この作業では、データが記録されているプラッタ、つまりディスク部分以外の部品を交換・調整することで、データの読み出しを可能にすることを目指します。
分解修理作業については、すでに工程プロセスを最適化しており、症状に応じてドナー部品からの移植などを行います。
ただし、ここで重要なのは、作業の目的が「ドライブを通常使用できる状態に修理すること」ではなく、あくまで「内部に残されたデータを取り出すこと」である点です。
そのため、クリーンルーム作業を実施したからといって、ドライブそのものが完全に修理されるわけではありません。
データが記録されているプラッタは交換できません。
もしプラッタ側に傷や歪み、読み取り不良などの損傷がある場合、その損傷は残ったままになります。
つまり、クリーンルーム作業が適切に成功したとしても、ドライブ内部のすべての問題が解消されるわけではありません。

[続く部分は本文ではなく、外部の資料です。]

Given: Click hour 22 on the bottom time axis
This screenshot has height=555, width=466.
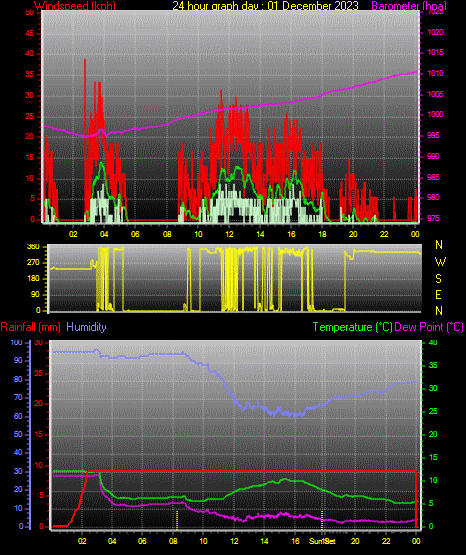Looking at the screenshot, I should pyautogui.click(x=386, y=541).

交換できる部品を整え、読み出し可能な状態へ近づけたうえで、残された損傷と向き合いながらデータを回収していく必要があります。
そのため、データ復旧では、クリーンルームでの分解修理だけで完結するわけではありません。
むしろ重要になるのは、その後のデータスキャン作業です。
分解修理によって読み出しの土台を整えたうえで、プラッタ上に残る損傷や不良セクタの影響を見極めながら、慎重にデータを取り出していきます。

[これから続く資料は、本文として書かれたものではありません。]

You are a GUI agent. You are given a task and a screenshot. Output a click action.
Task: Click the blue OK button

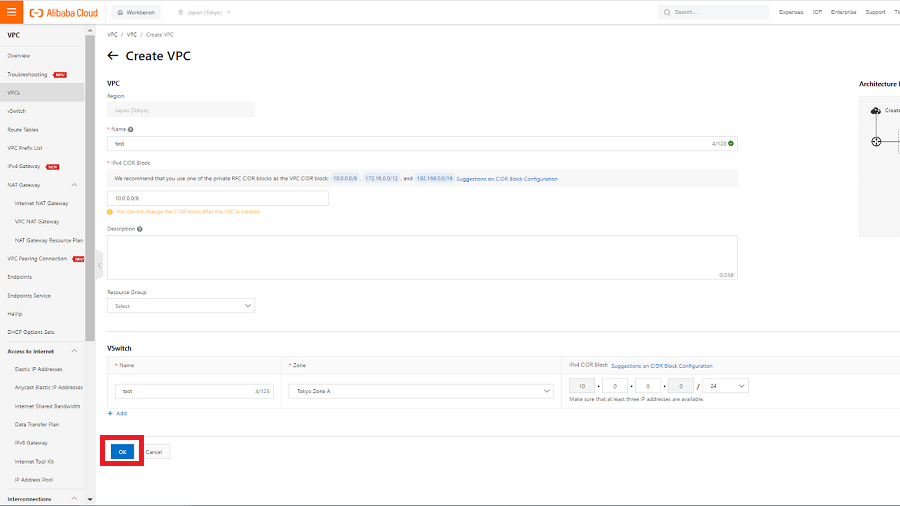point(122,452)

当サービスでは、分解修理を「データ復旧のための準備工程」と位置づけています。
部品交換や移植によって読み出し可能性を確保し、その後のスキャン・解析作業によって、実際のデータ回収を進めてまいります。
物理障害ドライブをクリーンな環境で分解修理作業

[1] ヘッドクラッシュ(ヘッド系統の損傷)
ヘッド先端を僅かに浮かして稼動させております。
なにかの拍子でディスク表面と衝突いたしますとプラッタ傷を負いまして動作不能になります。



[2] プラッタ歪み
読み込めなくなる原因がヘッド一式とは限りません。
データを保持する側(プラッタ)に異常が生じた場合でも同様なことが起きます。
一般的にこちらの障害のほうが、ヘッド系統の損傷よりも厄介です。誤差は非常に小さいため肉眼ではわかりません。
歪みの度合いはスキャン系統のグラフで判断しますのでデータスキャン作業に持ち越しいたします。

[3] モータ焼け
モータの軸受が焼けて回転できなくなる障害です。かろうじてモータが回転する場合と一切回転しない場合にわかれております。